AAJ: You are using a different group for this album.

FN: Yes, one of the most interesting parts is that there is no bass—it is played by Lionel or [pianist Kenny Werner. The CD has a lot of horns and woodwinds; Nicolas Sorin arranged them: clarinet, flute, trumpet, baritone...musically speaking, this is a little bit different than a normal jazz quartet because all of these things.

AAJ: This CD is a mix of different styles as a particular way to approach the different feelings you describe musically.

FN: Yes, that's where the emotional part comes in, exactly, because when I wrote the songs without thinking about the album, I was trying to capture different emotional feelings as they came true in life. They are emotional states that we all experience, and I tried to put them in music. And that's why you have the interludes, because they connect the ideas, they connect the different emotions to become a whole idea, like a symphony.

AAJ: "Hope," what a short tune...

FN: Yes [laughs]; it has the spirit, it is something that arrives and goes. You don't get anything, you just get hope.

Ferenc Nemeth—TriumphAAJ: You put together different musical temperaments: guitarist Lionel Loueke, saxophonist Joshua Redman and Kenny Werner. What does each musician bring to your compositions?

FN: Well, each musician is very different, and the people that I chose, they are all already fully developed musicians who bring their own experiences—living and musical. But they are also open enough to create something together and, for me, that is a very important point, because I wanted to have people who were really creative and strong musically but also open enough to create something different from what they normally do. And that's why music is different. Triumph doesn't sound like a Joshua Redman, Kenny Werner, or Lionel Loueke CD, because we all came together.

AAJ: Many critics have said that you are close to Max Roach in your rhythmic ideas. Do you agree?

FN: Of course; I can't say no to that, and not just Max Roach, I have a lot of influences, and they are all there. I am coming from something that happened before me, I am not creating music from the air. And, of course, I have been transcribing, and listening to music... so all the things they do come out.

AAJ: So with your background we can say you are between Béla Bartók and the great jazz drummers.

FN: [Laughs] Being Hungarian, of course, Bartók is a big influence, even if you don't want it to be. As a kid, from three years old, as soon as you enter kindergarten you start learning Bartók and Zoltán Kódaly. I also studied music out of school, so all that music work comes out.

AAJ: You are defined as a versatile musician, do you think is that your main quality?

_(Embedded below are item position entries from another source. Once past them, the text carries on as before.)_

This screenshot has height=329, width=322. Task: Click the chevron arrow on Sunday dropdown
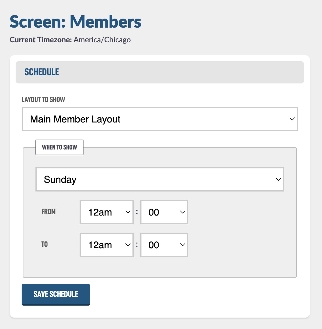278,180
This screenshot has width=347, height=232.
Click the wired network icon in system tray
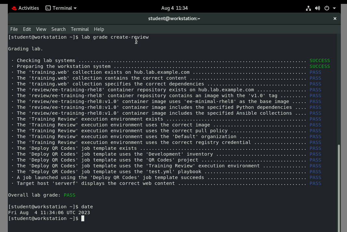click(308, 8)
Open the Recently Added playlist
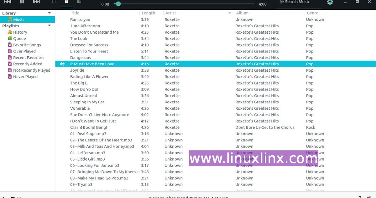Image resolution: width=376 pixels, height=198 pixels. (x=28, y=64)
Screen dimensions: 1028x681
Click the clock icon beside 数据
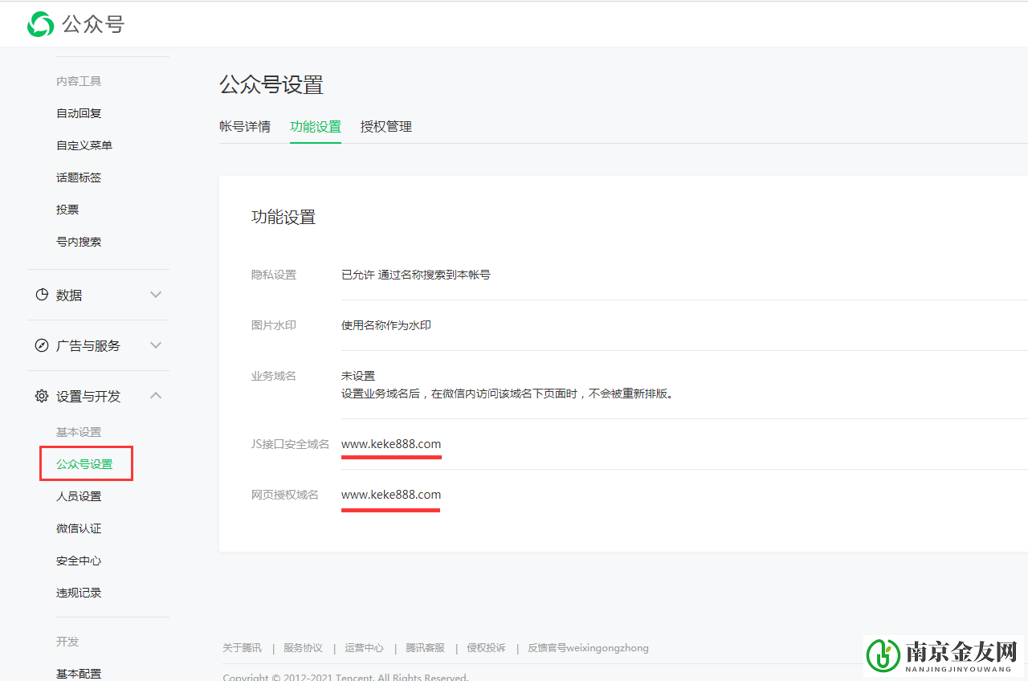(x=41, y=295)
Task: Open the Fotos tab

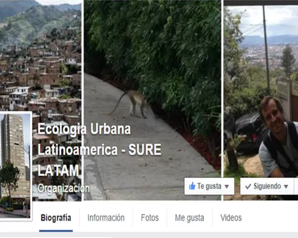Action: [150, 218]
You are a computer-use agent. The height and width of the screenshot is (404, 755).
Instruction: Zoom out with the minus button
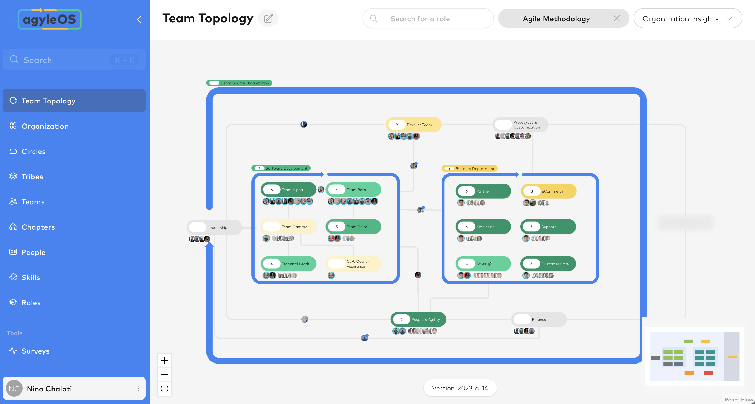pos(164,374)
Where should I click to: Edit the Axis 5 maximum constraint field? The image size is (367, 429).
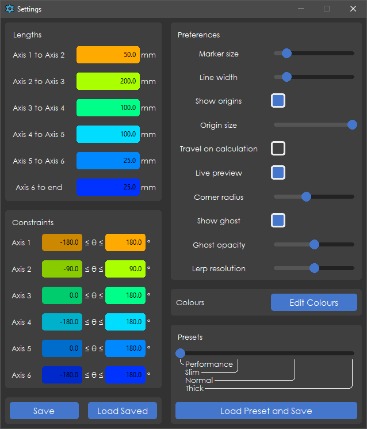tap(125, 348)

FN: Yes, for sure. I think it is important, especially now, because the world has opened up—the last fifteen years especially. Before, it was really hard to be in contact with something, but now, with the Internet and social media, you can be connected with everyone all the time. And the music reflects what is happening now. I can go to YouTube and to listen to music from Ghana or anywhere in the world if I want. We have to be able to be open, to receive and to give as well. You have to be able to play what the music needs every moment.